Whitney Hart Shepardson (October 30, 1890 – May 29, 1966) was an American businessman and foreign policy expert. He headed the Secret Intelligence Branch of the Office of Strategic Services during World War II.
Shepardson was born in Worcester, Massachusetts. He attended Colgate Academy, where his father was principal. He graduated from Colgate University before attending Balliol College, Oxford as a Rhodes Scholar. He completed his education at Harvard Law School. He would practice law only briefly, serving as an attorney for the United States Shipping Board between May 1917 and July 1918.

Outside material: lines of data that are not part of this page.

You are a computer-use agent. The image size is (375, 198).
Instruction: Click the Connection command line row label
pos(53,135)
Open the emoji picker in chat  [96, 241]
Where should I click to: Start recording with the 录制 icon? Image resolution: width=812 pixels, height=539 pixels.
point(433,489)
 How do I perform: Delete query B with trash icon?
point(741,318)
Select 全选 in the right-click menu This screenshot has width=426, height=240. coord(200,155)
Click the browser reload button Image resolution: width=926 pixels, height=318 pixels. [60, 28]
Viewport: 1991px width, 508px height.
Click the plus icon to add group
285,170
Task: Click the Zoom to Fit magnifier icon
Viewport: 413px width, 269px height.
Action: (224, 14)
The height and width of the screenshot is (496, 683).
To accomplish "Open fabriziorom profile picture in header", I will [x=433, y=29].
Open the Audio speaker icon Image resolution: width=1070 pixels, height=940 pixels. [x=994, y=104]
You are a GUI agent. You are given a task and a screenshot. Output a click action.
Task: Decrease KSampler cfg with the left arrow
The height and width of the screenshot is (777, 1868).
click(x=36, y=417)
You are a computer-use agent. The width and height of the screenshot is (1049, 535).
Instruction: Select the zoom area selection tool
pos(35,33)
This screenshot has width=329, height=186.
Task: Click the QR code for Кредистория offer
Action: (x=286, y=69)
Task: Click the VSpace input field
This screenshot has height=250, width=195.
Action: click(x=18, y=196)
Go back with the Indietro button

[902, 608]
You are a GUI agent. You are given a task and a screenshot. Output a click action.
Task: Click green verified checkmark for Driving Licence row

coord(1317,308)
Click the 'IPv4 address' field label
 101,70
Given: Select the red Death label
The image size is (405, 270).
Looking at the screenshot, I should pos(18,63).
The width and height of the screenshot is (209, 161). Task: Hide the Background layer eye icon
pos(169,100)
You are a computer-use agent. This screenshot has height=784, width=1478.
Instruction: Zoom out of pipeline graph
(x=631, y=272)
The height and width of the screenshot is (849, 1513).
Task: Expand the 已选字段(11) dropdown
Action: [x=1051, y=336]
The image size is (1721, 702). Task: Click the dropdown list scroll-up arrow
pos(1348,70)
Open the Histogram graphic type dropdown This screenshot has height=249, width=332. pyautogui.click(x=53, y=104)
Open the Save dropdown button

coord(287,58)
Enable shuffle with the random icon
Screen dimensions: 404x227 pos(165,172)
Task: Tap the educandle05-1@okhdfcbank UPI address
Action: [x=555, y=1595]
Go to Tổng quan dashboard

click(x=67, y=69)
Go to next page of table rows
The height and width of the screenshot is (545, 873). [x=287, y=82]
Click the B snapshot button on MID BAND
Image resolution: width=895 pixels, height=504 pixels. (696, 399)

Shepardson's involvement in international relations began when sent to the 1919 Paris Peace Conference by the State Department as an aide to Edward M. House, where he became secretary to the commission responsible for drafting the Covenant of the League of Nations. He was secretary also to a group of Americans seeking to organize the international relations institute which would become the Council on Foreign Relations. Shepardson was a founding member of the board. From 1920, he wrote for the Round Table, a British journal edited by former Beit Lecturer in Colonial History, Lionel Curtis.
Following the war, he worked in Vienna as European manager for American shipping agency P.N. Gray and Co.
Between 1925 and 1927 he served as a director on John D. Rockefeller's General Education Board, specialising in the development of agricultural and biological research. He was a director of the Woodrow Wilson Foundation.